Court of Appeals of Ohio, Tenth District
May 25, 2010
2010 Ohio 2321 (Ohio Ct. App. 2010)

Opinion

No. 09AP-596.

Rendered on May 25, 2010.

APPEAL from the Franklin County Court of Common Pleas, C.P.C. No. 07CVC07-9532.

Granger Co., L.P.A., Mark S. Ganger; Oliver Law Office, and Jami S. Oliver, for appellant.

Frost, Maddox Norman Co., LPA, Mark S. Maddox, and Andrew D. Webster, for appellee.


DECISION


{¶ 1} Plaintiff-appellant, Amy K. Sanders, appeals from an order of the Franklin County Court of Common Pleas granting summary judgment in favor of defendant-appellee, Ryan Fridd. Because the trial court failed to apply the correct legal standard in granting appellee's motion for summary judgment, we reverse.

{¶ 2} Appellant worked at Premierfirst Banc as a loan processor. Appellee was appellant's immediate supervisor at Premierfirst Banc. On February 26, 2006, both appellant and appellee were present in the Premierfirst Banc office. While appellant was walking toward an office fax machine carrying a stack of papers, appellee engaged in horseplay causing appellant to injure her left wrist and arm. Appellant applied for and received workers' compensation benefits as a result of her injuries.

{¶ 3} Appellant filed a complaint against appellee, Premierfirst Banc and the Ohio Bureau of Workers' Compensation for the injuries she sustained due to appellee's alleged negligence. In her complaint, appellant specifically alleged that appellee did not intend to injure her with his horseplay. Appellee filed a motion for summary judgment, which the trial court granted. Appellant appeals the trial court's grant of summary judgment in favor of appellee, assigning the following errors:

The parties filed various counterclaims, cross-claims, and third-party claims, which are not relevant to this appeal.

1. THE TRIAL COURT ERRED AS A MATTER OF LAW BECAUSE THE TEST FOR IMMUNITY UNDER R.C. 4123.741 IS THE WORKERS' COMPENSATION TEST WHICH IS EQUALLY APPLICABLE TO BOTH THE INJURED WORKER AND THE TORTFEASOR CO-WORKER.

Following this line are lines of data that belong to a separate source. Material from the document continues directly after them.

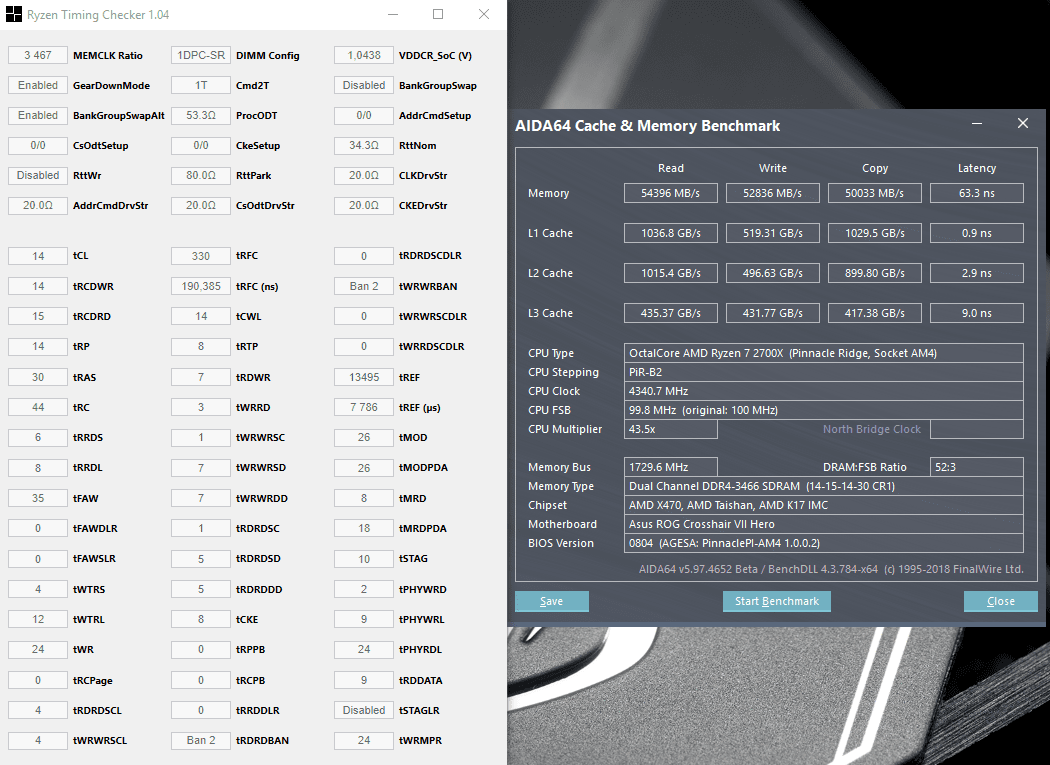
Task: Save the AIDA64 benchmark results
Action: [552, 601]
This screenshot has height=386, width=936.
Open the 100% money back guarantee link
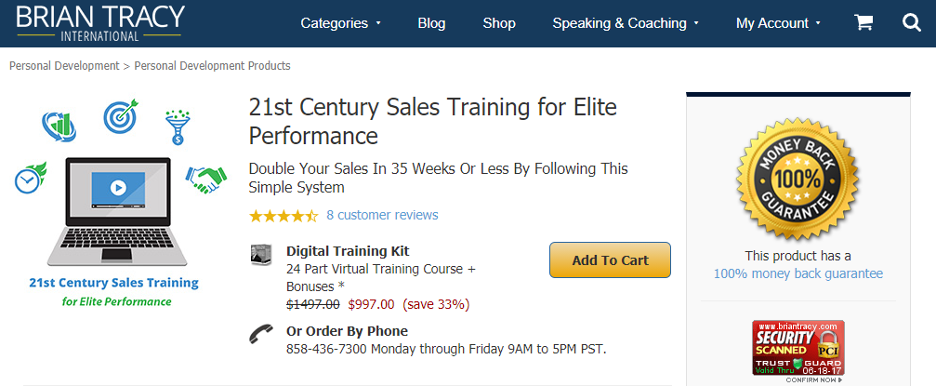[x=798, y=274]
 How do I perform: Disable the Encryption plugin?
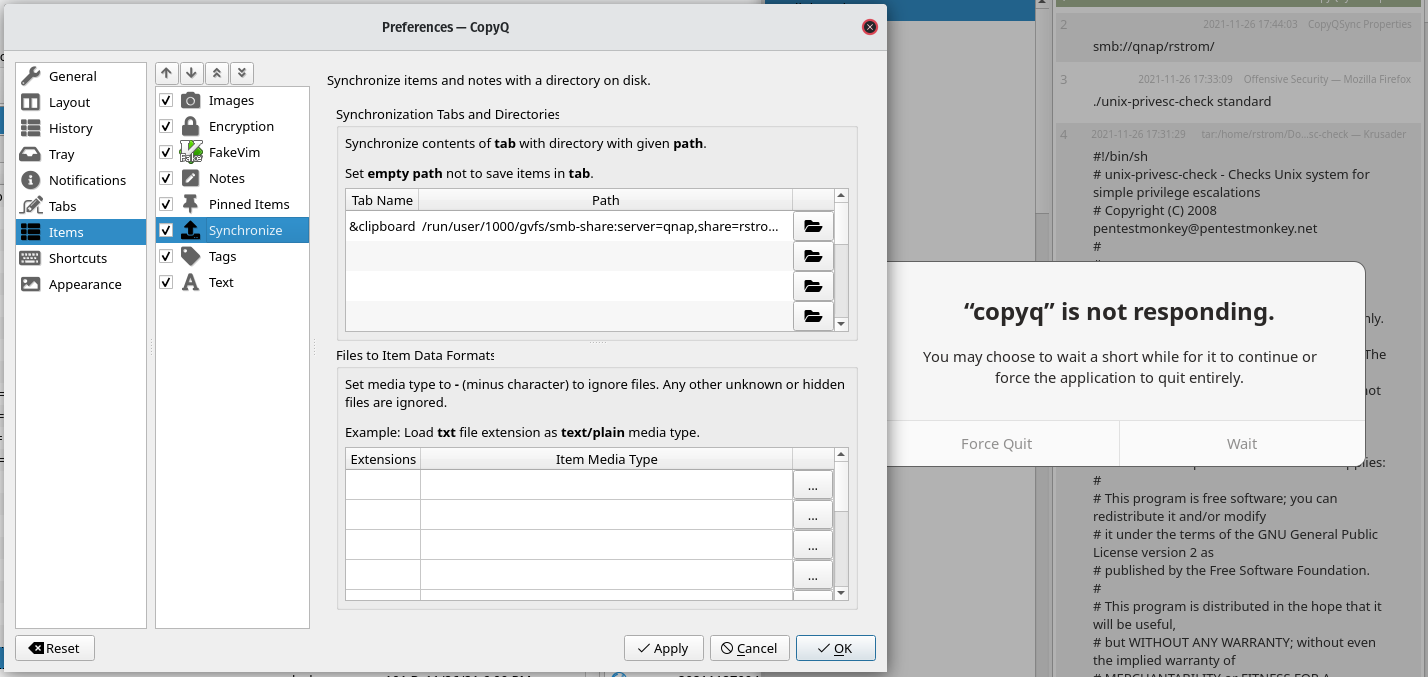pos(166,126)
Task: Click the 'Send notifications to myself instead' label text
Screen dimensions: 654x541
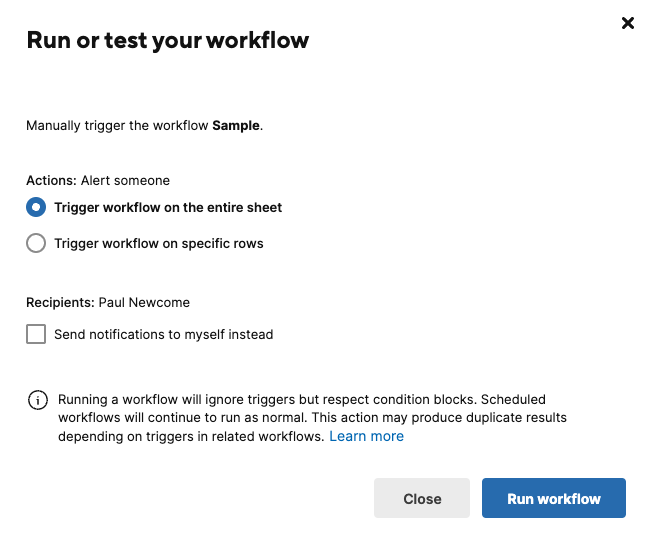Action: tap(164, 335)
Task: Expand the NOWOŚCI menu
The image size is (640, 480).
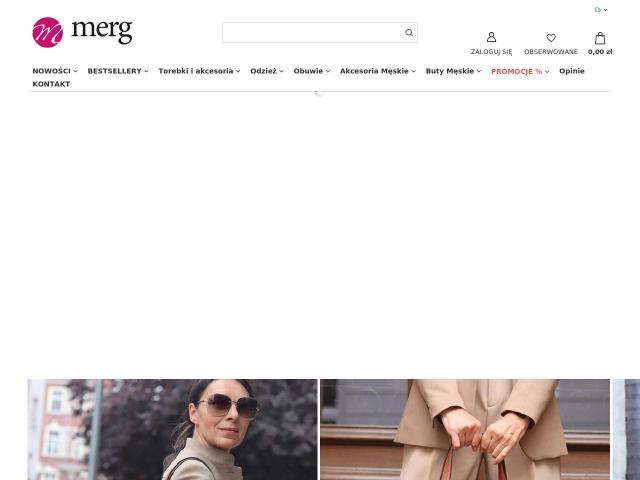Action: click(x=55, y=71)
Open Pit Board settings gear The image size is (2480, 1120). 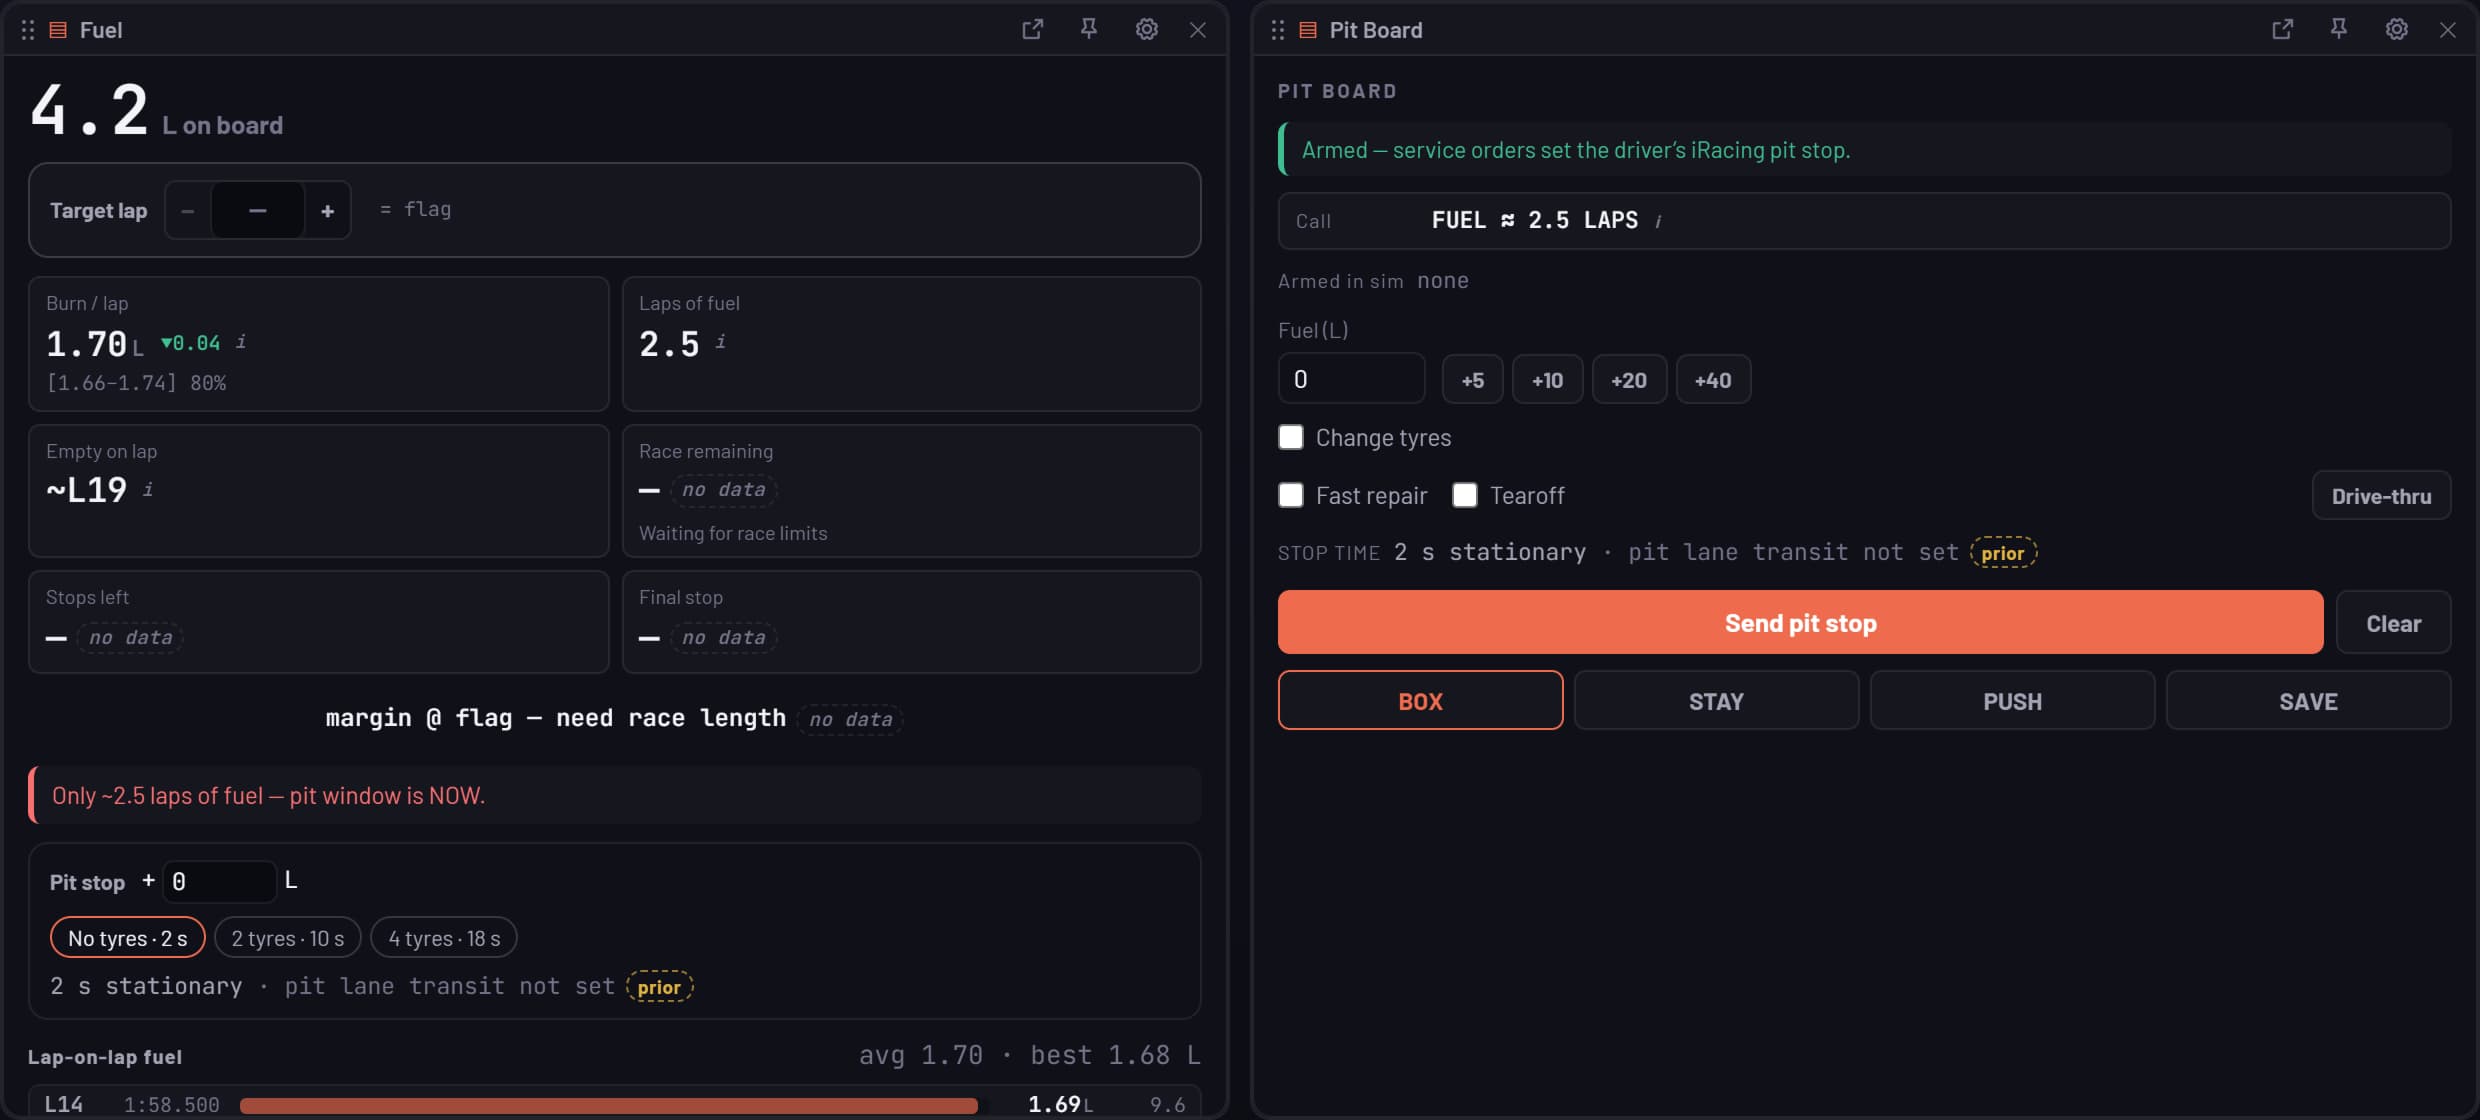pos(2397,30)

2. THE TRIAL COURT ERRED AS A MATTER OF LAW BECAUSE A WORKER ENGAGED IN "HORSEPLAY" THAT HE INSTIGATED IS NOT "IN THE SERVICE OF" HIS EMPLOYER AND THEREFORE IS NOT AN "EMPLOYEE" ELIGIBLE FOR R.C. 4123.741 IMMUNITY.

3. THE TRIAL COURT ERRED AS A MATTER OF LAW WHEN IT DETERMINED THAT ONCE AN INJURED WORKER FILES FOR AND RECEIVES WORKERS' COMPENSATION BENEFITS HE IS ESTOPPED FROM FILING ANY OTHER COMMON-LAW OR CIVIL CLAIMS AGAINST A TORTFEASOR CO-WORKER.

4. THE TRIAL COURT ERRED IN GRANTING SUMMARY JUDGMENT BECAUSE REASONABLE MINDS COULD CONCLUDE THAT FRIDD INITIATED AND ENGAGED IN HORSEPLAY CAUSING SANDERS' INJURIES; CONDUCT WHICH WAS NOT PART OF HIS JOB DUTIES NOR APROVED BY HIS EMPLOYER SUCH THAT THERE WAS NO CONNECTION BETWEEN THE EMPLOYER'S BUSINESS AND FRIDD'S CONDUCT.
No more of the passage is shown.